Like McClatchie and her coworkers in Texas, Kata and her colleagues in Budapest try to look after one another.
“We try to help each other and try to support because it’s really hard for everyone,” she says. “Because everyone is sad, everyone is scared what will happen, no one wants to be sick, everyone wants to keep their job. And we are sad for the people who are at home with the sickness. And I don’t know what we can do for each other, but we try to help, we ask if we can help.”
Kata wears her mask, washes her hands, uses hand sanitizer – and her company have assigned each employee to a “bubble of co-workers” to minimize unnecessary contact.

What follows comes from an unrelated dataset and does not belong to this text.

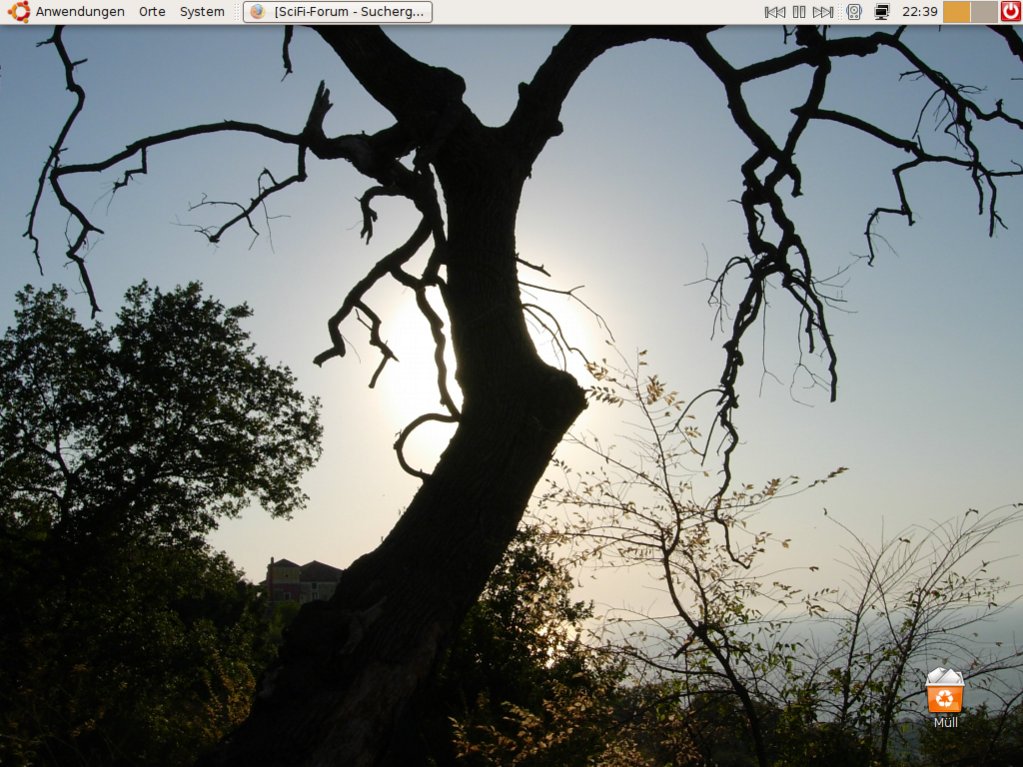Switch to the second gray workspace

point(984,12)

“I think they do the best they can do in this situation, because the airport is the most dangerous place for this right now, except for hospitals of course.”
View from Asia
Joshua Wu works for one of the main airlines in Taiwan as ground staff at Taipei’s Taoyuan International Airport. His role includes assisting passengers at the gates with boarding and disembarking, and handling check-in and transfer at the airport’s transfer counter.
Wu is also a ramp coordinator, it’s his job to make sure everything’s on the airplane before it disembarks – including catering trollies and loading equipment.
He also closes airplane cabin doors before takeoff, sometimes posting clips of this on his Instagram feed.
Wu has continued to do the same role throughout the pandemic, but some of his colleagues, he says, have switched to admin jobs.
“Since the number of passengers plummeted […] we don’t need much manpower now,” he tells CNN Travel.
The biggest difference in his day to day, Wu says, is the atmosphere at Taoyuan International Airport.
“Seriously it has changed a lot. I’ve worked here for six years at this airport, never felt such silence before. It was always bustling with noise and crowded before the pandemic.”
Wu says passengers he’s encountered have been vigilant about virus safety measures. Face masks were commonplace in many Asian countries pre-Covid-19, but passengers are taking other precautions too.
“Since the pandemic, passengers has become much more aware of prevention measures. They keep social distance and prevent from chatting when they line up for boarding,” he says. “Some passengers not only wear masks but also goggles and protective clothing. They even give up inflight meals to not increase the risks of being affected.”
For this reason, Wu thinks traveling during the pandemic is “okay.”
“People can’t always stay home,” he reasons.
But while Wu loves his job – he’s a big aviation fan, and seeing airplanes take off and land daily is always a thrill – and feels supported by his employer, he’s still conscious that he’s on the front line.
“There’s high risk of getting affected by passengers coming from different countries,” he says.
Wu suggests the only way aviation workers will feel safe, and the travel industry can properly recover, is with a successful vaccine program.
The key in the meantime, he says, is staying positive and waiting it out.
His words are echoed by Kata, in Budapest, who issues a plea for “everyone to be patient and try to keep the rules and try to survive and try to be still happy.”
She stresses that she loves to travel too and is sad that she’s currently unable to.
“Just be patient and try to survive,” she says.